Dispersion in rectangular networks: effective diffusivity and large-deviation rate function

TL;DR

This paper develops a large-deviation theory for scalar dispersion in rectangular networks, providing accurate predictions for concentration evolution over large distances and times, validated by simulations.

Contribution

It introduces a novel large-deviation framework and a closed-form effective diffusivity tensor for scalar dispersion in rectangular networks.

Findings

Large-deviation theory accurately predicts scalar concentration at large distances.

Closed-form expression for effective diffusivity tensor derived.

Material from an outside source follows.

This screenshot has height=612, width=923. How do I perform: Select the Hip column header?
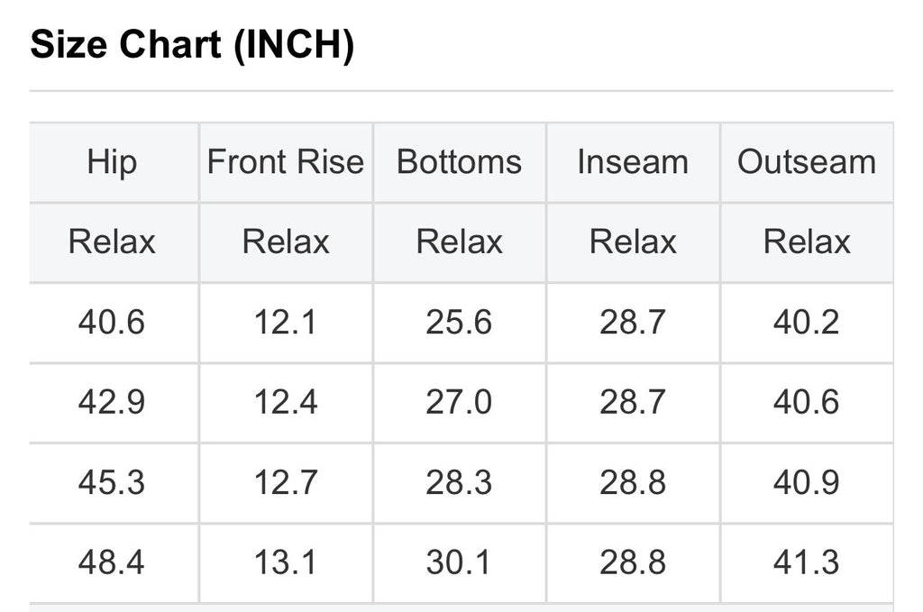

Monte Carlo simulations confirm theoretical predictions.

Abstract

The dispersion of a diffusive scalar in a fluid flowing through a network has many applications including to biological flows, porous media, water supply and urban pollution. Motivated by this, we develop a large-deviation theory that predicts the evolution of the concentration of a scalar released in a rectangular network in the limit of large time $t \gg 1$. This theory provides an approximation for the concentration that remains valid for large distances from the centre of mass, specifically for distances up to $O(t)$ and thus much beyond the $O(t^{1/2})$ range where a standard Gaussian approximation holds. A byproduct of the approach is a closed-form expression for the effective diffusivity tensor that governs this Gaussian approximation. Monte Carlo simulations of Brownian particles confirm the large-deviation results and demonstrate their effectiveness in describing the scalar distribution when $t$ is only moderately large.